In fiction and in life, an epiphany is a sudden realization that changes what someone thinks—about themselves, about their place in the world, about life in general. Any fictional character can have an epiphany, but characters in coming-of-age stories are particularly likely to experience events that shift the way they see the world. They typically move from naive understandings of themselves and the world, from understandings appropriate to children to more realistic understandings with which adults grapple. Usually, these characters’ epiphanies help them begin the challenging transition from childhood to young adulthood. The realizations they have may be painful, but they are necessary and significant, as they propel the characters toward maturity.

In “Greasy Lake,” the narrator—and perhaps Jeff and Digby, whose thoughts readers can only partially infer—has two significant epiphanies.
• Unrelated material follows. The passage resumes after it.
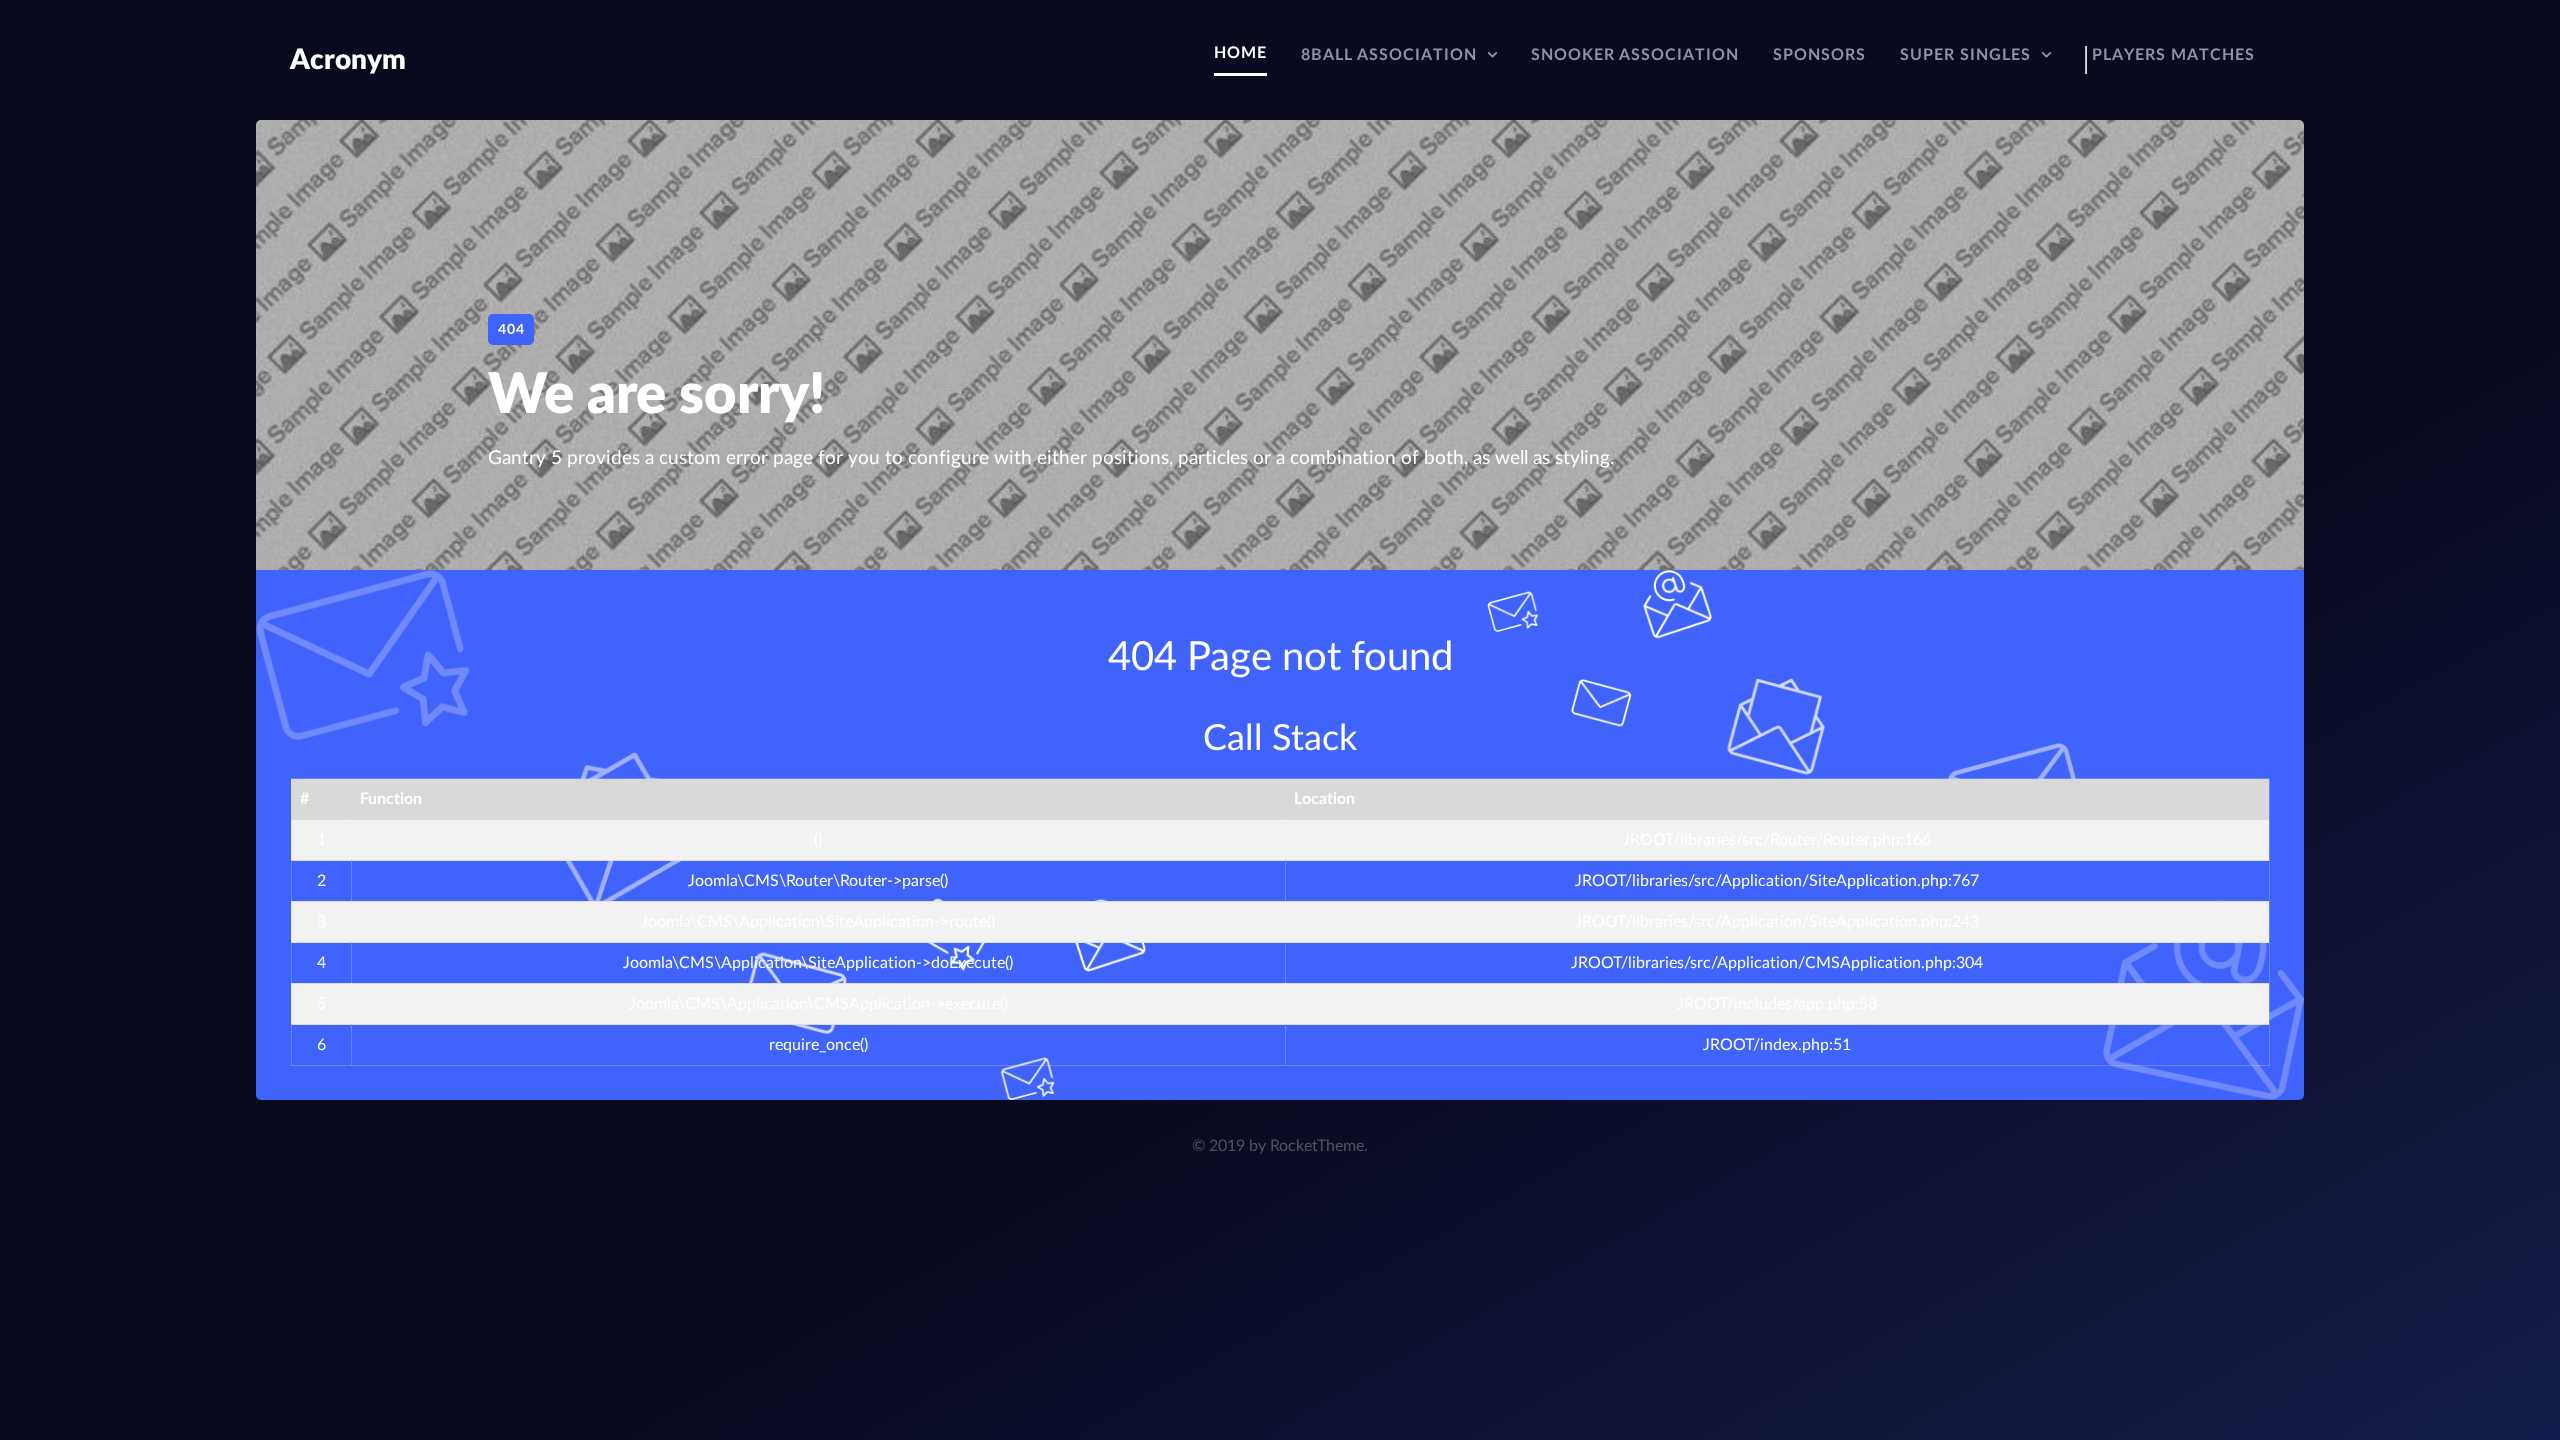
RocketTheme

Both force him to let go of naïve or immature views of the world. First, he learns that, in the right situation, he is in fact a “dangerous character” capable of engaging in the worst of human behavior. In short, he can be and do evil. Second, he learns that even the worst of “bad characters” can be undone by a small thing—a prank gone wrong, the frantic swing of a tire iron, or an accident by a lake. In short, he is mortal and at risk of fate. By the end, near tears, sick to his stomach, and exhausted, the narrator wants to go home to his parents and crawl into bed. He may do so, attempting for a day or two to avoid the unwelcome lessons of the epiphanies he experiences at the lake, but readers can assume that his worldview will never return to its more naïve adolescent state.

The Power of Primal Urges

Emotions run hot in “Greasy Lake” and drive much of the story’s action. At times the story seems to present a pageant of desires that expose characters’ flaws and get them into trouble. When “gland-flooding” chemicals are in play, the effect of these urges is enhanced. From the story’s opening paragraphs, primal urges are in play. The friends feel pride based on puffed-up self-deceptions. As the narrator looks back at his younger self, he is sympathetic but unsparing. He and his friends “struck elaborate poses,” read the cultural critics in style, and pretended not to care about anything. They admire themselves perhaps a bit too much, but in retrospect, the narrator knows that prideful urges led to foolish mistakes.
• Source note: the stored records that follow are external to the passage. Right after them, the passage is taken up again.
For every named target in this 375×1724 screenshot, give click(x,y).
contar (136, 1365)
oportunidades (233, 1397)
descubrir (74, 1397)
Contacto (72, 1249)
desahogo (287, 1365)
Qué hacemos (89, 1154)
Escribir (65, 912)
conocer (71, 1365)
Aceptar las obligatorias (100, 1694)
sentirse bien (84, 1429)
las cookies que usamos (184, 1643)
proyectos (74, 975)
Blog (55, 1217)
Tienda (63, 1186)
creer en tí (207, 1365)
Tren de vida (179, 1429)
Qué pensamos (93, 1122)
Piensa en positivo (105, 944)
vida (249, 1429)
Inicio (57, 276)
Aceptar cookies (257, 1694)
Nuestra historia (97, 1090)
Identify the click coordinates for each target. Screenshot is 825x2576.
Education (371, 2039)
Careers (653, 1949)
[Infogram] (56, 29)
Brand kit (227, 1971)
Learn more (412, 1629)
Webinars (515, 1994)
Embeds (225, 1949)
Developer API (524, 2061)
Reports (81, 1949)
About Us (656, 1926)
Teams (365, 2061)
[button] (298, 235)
Boredom and restlessness also drive the action, sending the friends into the night to look for something they can’t define. These urges lead them into the clutches of the strong primal urges of rage, vengeance, and lust, over the course of the pre-dawn hours by Greasy Lake. When the friends pull their juvenile prank, expecting to go on to “new heights of adventure and daring” after a few good laughs, they instead are slammed up against the large man’s implacable rage. Caught off guard, the narrator is kicked into temporary submission and responds with an equally fierce rage mixed with humiliating “impotence” at having so suddenly been bested. He hasn’t been in a fight since sixth grade, but his vengeful thoughts go immediately to the tire iron. Later, Bobbie will use the same tool to exact revenge on the narrator’s car when he can’t use it on the narrator. While swept up by these urges, the narrator’s thoughts stray to fictional murderers who confess that “something” came over them and thinks, “Exactly.” Perhaps most alarming to the narrator is the ease with which lust overcomes him and his friends when, already amped up on rage, they assault Bobbie’s girlfriend and are only just prevented from raping her.
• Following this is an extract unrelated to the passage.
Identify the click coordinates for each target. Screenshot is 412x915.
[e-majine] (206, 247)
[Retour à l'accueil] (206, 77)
Deriving Universal Truths from Common Experiences

“Greasy Lake” is a story about a small group of characters and is told from the tightly focused perspective of a first-person narrator. It happens in a single location in a matter of hours and is hardly a drawn-out hero’s journey or a sweeping epic in which good and evil clash. Yet the special genius of the short story genre is that a story and perhaps even a single scene can encapsulate and convey ideas and experiences that have broad, even universal application. The experiences of an individual can resonate with many readers. It’s possible that the narrator’s name is never spoken (although Digby says it “twice, terse and impatient,” toward the story’s end) because he is something of an Everyman character. On the one hand, his experiences are unique to his story. Not every reader is male, not every reader comes from an economically privileged background with summers of bored leisure time, not every reader is stuck driving his mom’s old car. But most readers have been in situations that suddenly felt threatening. Many have had to make decisions on the fly and have committed a “tactical error” in haste or carelessness. Most have looked back with regret, wishing they had chosen better or grasping for explanations. And while few readers, it can be assumed, have bumped into a floating corpse at night, the narrator’s confused panic as he tries to get his wits in that moment is all too human. He calls himself “a mere child, an infant,” helpless to process the scene when confronted by the ultimate human universal: the awareness of the mortality of others and of one’s own inevitable end. In a Q&A with readers, Boyle says of the story that in one way or another, we’ve all been in that murky lake in the dark.